Dalam kutipan bacaan tentang mandi dan minum air hujan, ubah paragraf yang diawali "tulisan ini merupakan karya Yovi Toni" menjadi daftar poin singkat. Pertahankan fakta utamanya.

Kutipan Bacaan:
────────────────────
Wednesday, March 27, 2013

MANDI DAN MINUM AIR HUJAN, BERANI?

Oleh: Yovi Toni (sudah diposting sebelumnya di blog Kompasiana)
tulisan ini merupakan karya Yovi Toni. Sangat menarik buah karya beliau dan tentu penting untuk menjadi pembelajaran kita bersama dalam penangguangan bencana. tidak hanya dalam tanggap darurat, tapi juga untuk upaya pra maupun paska bencana. tinggal, bagaimana kita melihat proses panen hujan tersebut dilakukan. apakah air hujan yang telah tertampung tersebut melalui media lain yang memiliki tingkat higienist yang cukup baik. sehingga tidak perlu sentuhan apapun karena merupakan air murni....
────────────────────
Kumpulan Data:

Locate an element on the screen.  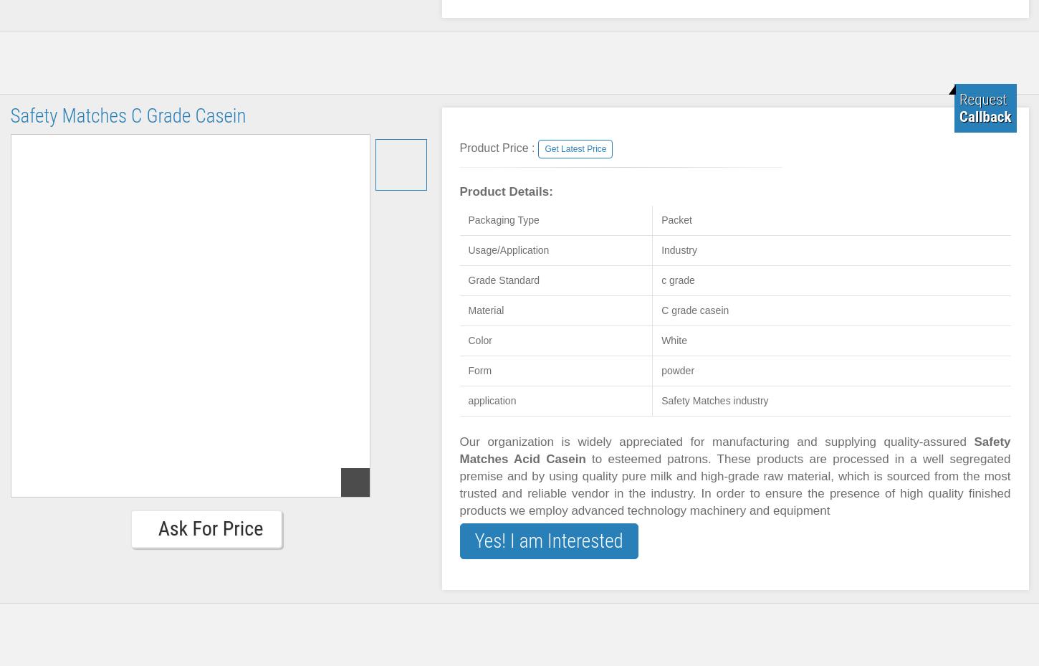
────────────────────
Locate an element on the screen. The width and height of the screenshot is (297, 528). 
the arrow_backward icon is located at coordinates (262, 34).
────────────────────
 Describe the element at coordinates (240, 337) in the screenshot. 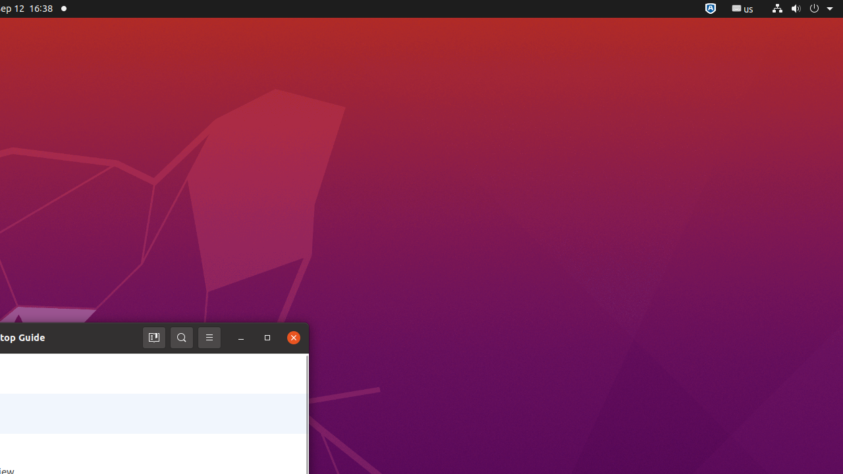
────────────────────
Jawaban Tugas:
- Tulisan ini karya Yovi Toni dan dinilai sangat menarik.
- Tulisan ini penting sebagai pembelajaran bersama dalam penanggulangan bencana, baik saat tanggap darurat maupun sebelum dan sesudah bencana.
- Yang perlu diperhatikan adalah cara panen hujan dilakukan.
- Perlu dilihat apakah air hujan yang tertampung melewati media lain yang cukup higienis, sehingga tidak perlu diolah lagi karena sudah berupa air murni.